The required forms will be filled out once the Board of Directors meeting or the shareholders have authorized the change of directors. The director must sign the documents with consent from other authorized directors of the company. Please take note that the director must physically be present in Thailand in order to sign the necessary paperwork. It is mandatory to complete this formality within 14 days from the date of resignation of the previous directors.

Step 4: Register the Change to the Department of Business Development

The forms must be submitted to the Department of Business Development once they have been filled out and signed. The business must modify its company affidavit to reflect the change in staff within 24 hours of the filing.

After 14 days of the transition, the authorized “former” director must fill out the application forms at the Department of Business Development for changing the director and/or the authority of the director, along with copies of the ID cards and passports of the new and old directors (signed).
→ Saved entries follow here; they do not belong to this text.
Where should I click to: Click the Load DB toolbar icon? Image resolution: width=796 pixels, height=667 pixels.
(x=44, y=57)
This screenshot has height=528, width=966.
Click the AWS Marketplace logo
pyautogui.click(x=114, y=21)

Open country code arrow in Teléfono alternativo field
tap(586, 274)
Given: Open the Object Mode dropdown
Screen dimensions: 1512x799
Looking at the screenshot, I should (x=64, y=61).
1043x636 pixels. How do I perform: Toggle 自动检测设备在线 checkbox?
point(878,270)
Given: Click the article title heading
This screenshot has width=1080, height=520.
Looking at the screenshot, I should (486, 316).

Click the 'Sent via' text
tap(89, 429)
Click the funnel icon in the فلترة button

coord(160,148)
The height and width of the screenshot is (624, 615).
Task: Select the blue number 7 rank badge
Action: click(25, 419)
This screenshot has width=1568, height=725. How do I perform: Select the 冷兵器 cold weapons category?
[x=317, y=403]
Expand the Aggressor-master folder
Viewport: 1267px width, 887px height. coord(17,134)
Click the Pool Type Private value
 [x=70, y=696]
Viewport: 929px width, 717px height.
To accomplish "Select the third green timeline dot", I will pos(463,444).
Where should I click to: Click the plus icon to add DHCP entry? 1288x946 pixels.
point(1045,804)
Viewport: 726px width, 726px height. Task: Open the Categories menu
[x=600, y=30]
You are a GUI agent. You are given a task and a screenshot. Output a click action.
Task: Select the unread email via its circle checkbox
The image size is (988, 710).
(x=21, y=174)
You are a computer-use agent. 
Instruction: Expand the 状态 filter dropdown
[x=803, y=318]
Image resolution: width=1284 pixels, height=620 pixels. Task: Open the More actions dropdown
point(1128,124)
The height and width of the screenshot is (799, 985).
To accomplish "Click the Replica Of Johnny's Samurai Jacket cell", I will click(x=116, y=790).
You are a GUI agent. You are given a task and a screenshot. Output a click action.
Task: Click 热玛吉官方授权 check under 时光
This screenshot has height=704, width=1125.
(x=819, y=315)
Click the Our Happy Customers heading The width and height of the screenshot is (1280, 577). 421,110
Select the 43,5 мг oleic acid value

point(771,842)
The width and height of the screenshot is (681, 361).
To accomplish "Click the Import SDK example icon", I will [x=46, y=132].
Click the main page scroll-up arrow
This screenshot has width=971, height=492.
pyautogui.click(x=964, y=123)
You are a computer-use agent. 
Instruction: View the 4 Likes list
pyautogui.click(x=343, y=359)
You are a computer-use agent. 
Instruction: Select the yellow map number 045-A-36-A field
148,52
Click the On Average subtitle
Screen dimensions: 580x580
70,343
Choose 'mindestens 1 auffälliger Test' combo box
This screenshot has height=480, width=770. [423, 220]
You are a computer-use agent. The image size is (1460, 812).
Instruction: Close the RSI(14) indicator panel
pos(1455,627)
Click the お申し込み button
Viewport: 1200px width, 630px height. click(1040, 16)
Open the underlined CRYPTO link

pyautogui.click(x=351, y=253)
The Process of Company Restructuring is as follows:

To register the company’s restructuring, it is mandatory to finish or prepare the following procedures, legal paperwork, and official forms:

  • Performing the share transfer,
  • Registration of a new shareholder list, 
  • Changing the company directors,
  • Registration of the new board of directors, 
  • Drafting a company resolution to authorize the new owners to access the corporate bank account, 
  • Any amendments to the company structuring, such as new articles of associations and shareholders’ agreements.

Now, if you have read up to here and are really about to initiate your process to buy a business in Thailand, let us help you with this. With more than a decade of experience in helping investors successfully register their ventures in Thailand, our expertise is going to make your task easier. Email us your queries at [email protected].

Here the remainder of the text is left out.